Dans une République Démocratique du Congo en pleine mutation, la refondation du monde rural devient un impératif stratégique pour les autorités et les partenaires techniques. Longtemps marginalisé dans les politiques publiques, le secteur agricole et paysan s’impose désormais comme une priorité de l’agenda national.
Sous l’impulsion du Conseil Économique et Social, réunissant experts et décideurs, les fondations d’une réforme profonde ont été posées afin de redonner toute sa place à la ruralité congolaise. L’enjeu est de réhabiliter ce moteur économique essentiel, trop souvent négligé, pour en faire un levier de croissance inclusive et durable.
La souveraineté alimentaire et l’équilibre territorial constituent aujourd’hui des urgences nationales. Confrontée à une dépendance accrue aux importations et à de fortes disparités entre les provinces, la RDC doit revoir son modèle de développement. La concertation initiée par le Conseil Économique et Social a souligné la nécessité de replacer les territoires ruraux au centre des stratégies de transformation structurelle. L’objectif dépasse la simple augmentation de la production : il s’agit de bâtir un écosystème rural résilient, attractif et générateur de valeur ajoutée sur l’ensemble des chaînes agricoles.
Deux priorités ont dominé les échanges pour inverser la tendance actuelle. La première concerne l’accès effectif des populations rurales aux services de base, notamment la santé, l’éducation, l’eau potable, l’électricité et la connectivité numérique. Ces infrastructures restent les conditions préalables à toute activité économique viable et à la dignité des communautés. La seconde priorité vise à freiner l’exode massif des jeunes vers les villes, un phénomène qui prive les campagnes de leur force productive et menace la transmission des savoir-faire. Pour y répondre, les participants ont mis en avant la création d’emplois ruraux, la mécanisation adaptée aux petites exploitations et la revalorisation des métiers liés à la terre.

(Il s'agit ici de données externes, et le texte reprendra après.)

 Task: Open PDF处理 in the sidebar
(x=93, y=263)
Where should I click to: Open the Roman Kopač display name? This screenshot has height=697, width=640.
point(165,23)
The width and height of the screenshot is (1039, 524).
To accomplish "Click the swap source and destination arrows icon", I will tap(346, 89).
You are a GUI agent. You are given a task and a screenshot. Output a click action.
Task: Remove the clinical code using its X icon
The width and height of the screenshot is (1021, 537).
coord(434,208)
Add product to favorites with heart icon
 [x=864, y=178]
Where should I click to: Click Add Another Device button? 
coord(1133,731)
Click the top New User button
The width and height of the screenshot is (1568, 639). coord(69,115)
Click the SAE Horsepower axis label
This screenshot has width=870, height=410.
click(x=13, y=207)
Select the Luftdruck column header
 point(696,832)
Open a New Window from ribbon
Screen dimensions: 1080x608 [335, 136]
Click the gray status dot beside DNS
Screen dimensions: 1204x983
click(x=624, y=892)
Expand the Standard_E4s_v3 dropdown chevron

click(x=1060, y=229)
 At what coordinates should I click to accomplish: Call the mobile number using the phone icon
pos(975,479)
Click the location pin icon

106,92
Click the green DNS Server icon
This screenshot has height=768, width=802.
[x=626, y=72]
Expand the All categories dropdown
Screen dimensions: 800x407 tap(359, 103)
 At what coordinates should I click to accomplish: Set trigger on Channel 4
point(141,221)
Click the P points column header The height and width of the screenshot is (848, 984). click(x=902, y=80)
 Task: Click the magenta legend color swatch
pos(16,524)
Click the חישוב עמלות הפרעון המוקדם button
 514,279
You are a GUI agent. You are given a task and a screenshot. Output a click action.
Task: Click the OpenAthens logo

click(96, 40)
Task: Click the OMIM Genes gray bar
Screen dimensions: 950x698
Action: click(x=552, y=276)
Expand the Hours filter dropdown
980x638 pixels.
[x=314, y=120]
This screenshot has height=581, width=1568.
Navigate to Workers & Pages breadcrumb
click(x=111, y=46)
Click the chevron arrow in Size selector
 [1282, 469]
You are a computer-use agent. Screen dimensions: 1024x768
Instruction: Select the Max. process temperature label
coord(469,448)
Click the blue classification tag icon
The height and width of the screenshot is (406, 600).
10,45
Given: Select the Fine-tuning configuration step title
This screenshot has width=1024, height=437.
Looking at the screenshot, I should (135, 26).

Cette rencontre marque un tournant stratégique dans la perception du paysannat congolais. Elle consacre l’abandon d’une logique d’assistance au profit d’une approche de transformation en profondeur. Le monde paysan n’est plus considéré comme un secteur de subsistance, mais comme un véritable pôle de croissance, d’innovation et de cohésion sociale. Les experts ont insisté sur l’importance d’une gouvernance renouvelée, de mécanismes de financement innovants et de partenariats public-privé ciblés pour moderniser les filières, de la production jusqu’à la commercialisation.
Plusieurs axes majeurs ont émergé des recommandations pour concrétiser cette vision. La sécurisation foncière doit être accélérée afin de protéger les petits producteurs et de rassurer les investisseurs responsables. La mise en place d’un financement agricole adapté, avec des crédits accessibles, des taux bonifiés et des assurances contre les aléas climatiques, est jugée indispensable.
Le désenclavement des zones de production par des infrastructures de transport et de stockage permettra de limiter les pertes post-récolte et de mieux connecter l’offre aux marchés urbains. L’investissement dans le capital humain, via la formation technique et l’appui à l’entrepreneuriat des jeunes ruraux, est également central. Enfin, le renforcement des capacités des Entités Territoriales Décentralisées apparaît comme une condition de réussite pour une planification locale efficace du développement rural.
La relance inclusive des campagnes congolaises exigera une volonté politique constante et une mobilisation de tous les acteurs. L’initiative du Conseil Économique et Social dessine une feuille de route ambitieuse qui rappelle une évidence : l’avenir de la RDC dépendra de sa capacité à transformer ses villages en pôles de prospérité économique et sociale.